Fucino sempre eguale eppure sempre diverso. La diversità riempiva il mio animo e più ancora il mio fisico che cercava nuove sensazioni e nella natura trovava ciò che altrove sembrava precluso. Così i colori del tramonto non erano mai eguali a se stessi e offrivano motivi di nuovo stupore; anche l’avvento del giorno, che mi coglieva in cammino fugando le angosce notturne, rinnovava ogni volta il fascino del suo mistero; ma soprattutto era con la luminosità che il Fucino mutava il suo aspetto: nei giorni più limpidi gli alberi dei canali, i filari, la geometria degli appezzamenti si dispiegavano come su una tela fiamminga e l’occhio si spingeva fino a scoprire la Maiella con i suoi enormi bianchi calanchi; quando invece l’aria faceva filtrare a traverso i raggi del sole, il verde cangiante dei boschi scandiva la profondità delle valli.
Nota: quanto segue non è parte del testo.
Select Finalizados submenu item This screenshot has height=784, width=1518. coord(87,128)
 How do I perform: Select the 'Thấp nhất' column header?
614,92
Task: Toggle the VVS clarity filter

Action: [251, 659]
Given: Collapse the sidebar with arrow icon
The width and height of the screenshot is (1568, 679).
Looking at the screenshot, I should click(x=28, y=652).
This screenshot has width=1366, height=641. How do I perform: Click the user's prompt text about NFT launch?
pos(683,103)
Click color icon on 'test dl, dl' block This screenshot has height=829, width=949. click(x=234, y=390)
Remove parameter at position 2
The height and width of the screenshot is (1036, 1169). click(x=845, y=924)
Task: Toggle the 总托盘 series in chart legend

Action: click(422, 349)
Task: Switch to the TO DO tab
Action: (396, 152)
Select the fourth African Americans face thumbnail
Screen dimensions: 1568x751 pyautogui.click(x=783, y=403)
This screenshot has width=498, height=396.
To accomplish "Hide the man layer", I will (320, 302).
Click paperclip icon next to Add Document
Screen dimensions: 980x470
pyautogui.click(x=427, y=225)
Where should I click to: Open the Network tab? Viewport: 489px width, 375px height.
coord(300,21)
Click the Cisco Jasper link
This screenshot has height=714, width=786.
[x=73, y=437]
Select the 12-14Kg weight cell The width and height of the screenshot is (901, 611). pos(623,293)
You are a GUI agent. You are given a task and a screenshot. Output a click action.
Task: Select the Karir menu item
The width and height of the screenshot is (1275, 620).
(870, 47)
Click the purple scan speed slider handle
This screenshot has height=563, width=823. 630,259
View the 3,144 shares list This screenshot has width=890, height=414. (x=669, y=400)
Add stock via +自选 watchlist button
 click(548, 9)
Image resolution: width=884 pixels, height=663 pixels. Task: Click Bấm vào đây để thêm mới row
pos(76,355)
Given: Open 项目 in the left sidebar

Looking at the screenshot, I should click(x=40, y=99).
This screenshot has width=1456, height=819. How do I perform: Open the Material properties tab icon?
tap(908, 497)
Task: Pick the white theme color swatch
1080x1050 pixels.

Anche le nubi plasmavano paesaggi sempre nuovi fino a coprire, a volte, tutta intera la piana e a ricreare per chi scendeva dal valico di Gioia Vecchio il miraggio dell’antico lago, sul quale il Velino appariva come una gigantesca nave: allora era come se la natura avesse voluto prendersi la rivincita sull’uomo che l’aveva domata, soffocandolo in una nebbia che poteva durare giorni e giorni.
Conoscevo le vette che una volta si erano specchiate in quel lago e che continuavano a guardare Fucino inconsapevoli di ciò che era passato perché il segno tremendo si era arrestato alle pendici. Anche io guardavo Fucino, ma neanche io conoscevo la sua storia.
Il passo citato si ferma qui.